Each deal relied on the same principle: build enough brand trust that equity becomes real currency. “We positioned ourselves early as a hard-science company — we’re not chasing trends. We're defining new patient care pathways that are going to change the standard.”
It’s a strategy that turns visibility into tangible value. Hera’s reputation for integrity and clear communication gave Somer room to negotiate creative deal structures and align incentives with incoming teams. “We did a really good job of building and maintaining a solid reputation in the space, one of transparency, honesty, and integrity. Because of that, we've been able to utilize our stock for the majority of these purchases.”

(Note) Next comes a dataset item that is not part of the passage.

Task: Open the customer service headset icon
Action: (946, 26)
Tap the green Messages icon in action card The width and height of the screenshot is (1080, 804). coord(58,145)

That belief in visibility underpins another of Somer’s strongest opinions: stealth mode is almost always a mistake. “I have very strong opinions about stealth mode,” she says. “90% of the time, it’s stupid.” Her reasoning is pragmatic: In medtech, meaningful intellectual property is already protected through patents, not secrecy. “If you’re in life sciences and claim to be in stealth, I assume you don’t actually know what you’re doing yet,” she says. “You should have your IP, your processes, your scientific rationale, etc.”
For Somer, credibility compounds. Every publication, regulatory milestone, or partnership builds evidence that Hera Biotech isn’t just another early-stage company — it’s one executing with intention and discipline. “It helps you a bit — and no pun intended because of our logo — but you peacock,” she says. “It only works if there’s substance behind it.”
That substance has become one of Hera’s most valuable assets. The company’s brand reputation now functions like an extra line on the balance sheet — fueling partnerships, reducing capital needs, and attracting top talent drawn to a mission with momentum.
In an industry that often prizes secrecy and hype, Somer has visibility and transparency instead. For Hera Biotech, openness isn’t a marketing strategy — it’s part of the operating model.